In order to evaluate the prognosis and possible prognostic factors associated with a bening course, 118 cases of motor neuron disease diagnosed 1948-1975 were followed up. Survival curves, based on the actuarial method showed a survival rate of 18.7 per cent (95 per cent confidence limits: 11.4-26.0) and 7.6 per cent (95 per cent confidence limits: 2.7-12.5) after 5 and 10 years respectively. Comparing the survival curves of males/females, cases with bulbar/spinal- and upper/lower extremity onset, cases with/without upper motor neuron signs, only bulbar onset was associated with a significantly poorer prognosis. However, cases with bulbar onset had a significantly higher mean age of onset. Based on cases from Funen county with a 1970-population of 432,699 we found an average annual incidence rate, mortality rate and period prevalence rate of 0.85, 0.86 and 2.5 per 100,000 respectively. Comparing the incidence per 5-year period through 1948-1972, no significant deviations indicating a changing environmental factor were found.

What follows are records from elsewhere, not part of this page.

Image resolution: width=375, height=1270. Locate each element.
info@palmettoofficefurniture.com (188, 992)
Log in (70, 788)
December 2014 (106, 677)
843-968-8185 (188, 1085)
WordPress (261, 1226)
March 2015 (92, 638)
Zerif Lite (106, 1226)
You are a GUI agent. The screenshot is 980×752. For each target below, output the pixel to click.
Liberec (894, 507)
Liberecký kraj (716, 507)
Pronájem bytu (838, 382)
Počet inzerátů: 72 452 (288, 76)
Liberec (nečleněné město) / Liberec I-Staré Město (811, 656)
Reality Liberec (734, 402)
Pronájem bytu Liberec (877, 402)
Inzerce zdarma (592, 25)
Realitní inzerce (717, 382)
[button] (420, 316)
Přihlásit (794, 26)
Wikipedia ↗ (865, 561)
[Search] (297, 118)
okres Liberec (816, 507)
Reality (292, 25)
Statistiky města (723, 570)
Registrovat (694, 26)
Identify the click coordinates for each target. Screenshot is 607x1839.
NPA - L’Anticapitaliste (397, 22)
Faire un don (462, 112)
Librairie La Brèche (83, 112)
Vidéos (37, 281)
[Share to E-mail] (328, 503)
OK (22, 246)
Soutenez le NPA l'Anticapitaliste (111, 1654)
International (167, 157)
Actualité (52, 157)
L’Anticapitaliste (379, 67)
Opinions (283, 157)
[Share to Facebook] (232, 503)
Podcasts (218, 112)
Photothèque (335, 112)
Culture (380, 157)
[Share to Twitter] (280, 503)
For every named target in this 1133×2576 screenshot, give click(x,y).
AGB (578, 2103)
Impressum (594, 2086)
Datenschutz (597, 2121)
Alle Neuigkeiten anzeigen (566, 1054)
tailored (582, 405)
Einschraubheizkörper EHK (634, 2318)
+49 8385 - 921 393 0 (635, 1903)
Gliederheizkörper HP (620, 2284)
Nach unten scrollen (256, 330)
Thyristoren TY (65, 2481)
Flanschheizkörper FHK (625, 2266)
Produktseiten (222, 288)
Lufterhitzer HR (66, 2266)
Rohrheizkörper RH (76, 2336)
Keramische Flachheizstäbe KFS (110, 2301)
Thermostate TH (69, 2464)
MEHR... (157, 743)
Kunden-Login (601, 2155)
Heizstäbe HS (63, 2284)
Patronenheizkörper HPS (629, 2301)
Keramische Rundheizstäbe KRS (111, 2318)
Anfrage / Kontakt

为了评估与良性病程相关的预后及可能的预后因素,对1948年至1975年间确诊的118例运动神经元病患者进行了随访。基于精算方法的生存曲线显示,5年和10年后的生存率分别为18.7%(95%置信区间:11.4 - 26.0)和7.6%(95%置信区间:2.7 - 12.5)。比较男性/女性、延髓/脊髓及上肢/下肢起病、有/无上运动神经元体征患者的生存曲线,仅延髓起病与显著较差的预后相关。然而,延髓起病的患者发病平均年龄显著更高。基于菲英岛县1970年人口432,699的病例,我们发现平均年发病率、死亡率和期间患病率分别为每10万人0.85、0.86和2.5。比较1948年至1972年每5年期间的发病率,未发现表明环境因素变化的显著偏差。